The  is an archaeological site with ruins of a Nara period to early Heian period government administrative complex located in what is now part of the town of Kami in Kami District, Miyagi prefecture in the Tōhoku region of far northern Honshu, Japan. The site was proclaimed a National National Historic Site in January 1999.The site was excavated in 1986. It is roughly contemporary with  Taga Castle to the southeast.

Background
In the late Nara period, after the establishment of a centralized government under the Ritsuryō system, the Yamato court sent a number of military expeditions to what is now the Tōhoku region of northern Japan to bring the local Emishi tribes under its control. Per the Shoku Nihongi, following a huge earthquake in the year 715 AD, a large number of people migrated to this area from the southern Kantō region, forming numerous fortified settlements.

Description
The ruins are located on a plateau at the southeast end of a group of hills extending from the Ōu Mountains towards the Osaki plains of northern Miyagi Prefecture.
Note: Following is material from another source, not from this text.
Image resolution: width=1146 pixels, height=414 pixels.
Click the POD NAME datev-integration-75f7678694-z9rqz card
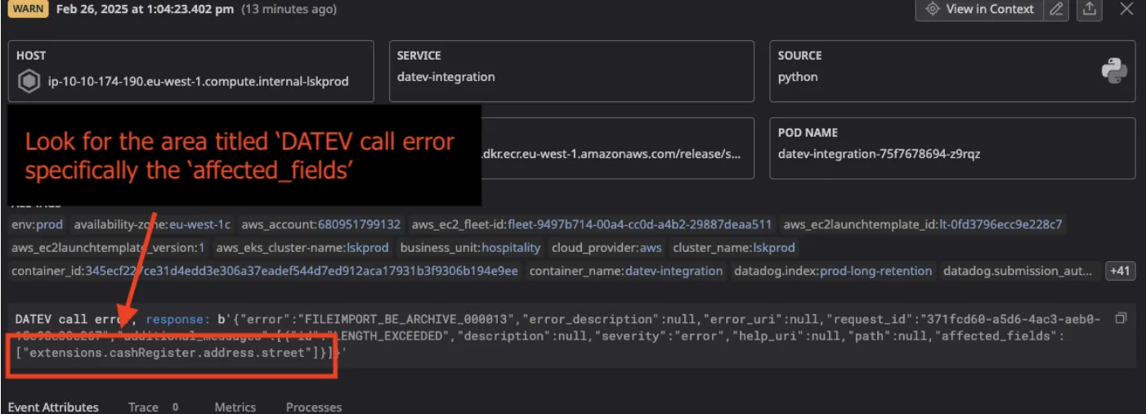coord(951,148)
The site consists of the remnants of a fortified square enclosure, approximately 300 meters east-west by 250 meters north-south, with an earthen rampart, presumably surmounted by a wooden palisade. Inside the outer enclosure was an inner enclosure protected by an earthen wall 57 meters east-west by 58 meters north-south, with post holes and foundation stones indicating the locations of political affairs and ceremonial buildings, and numerous granaries for storing tax rice. This was a typical layout for local government administrative complexes built per the dictates of the Ritsuryō administration.  It was built in the middle of the first half of the 8th century and was abandoned in the middle of the 10th century. 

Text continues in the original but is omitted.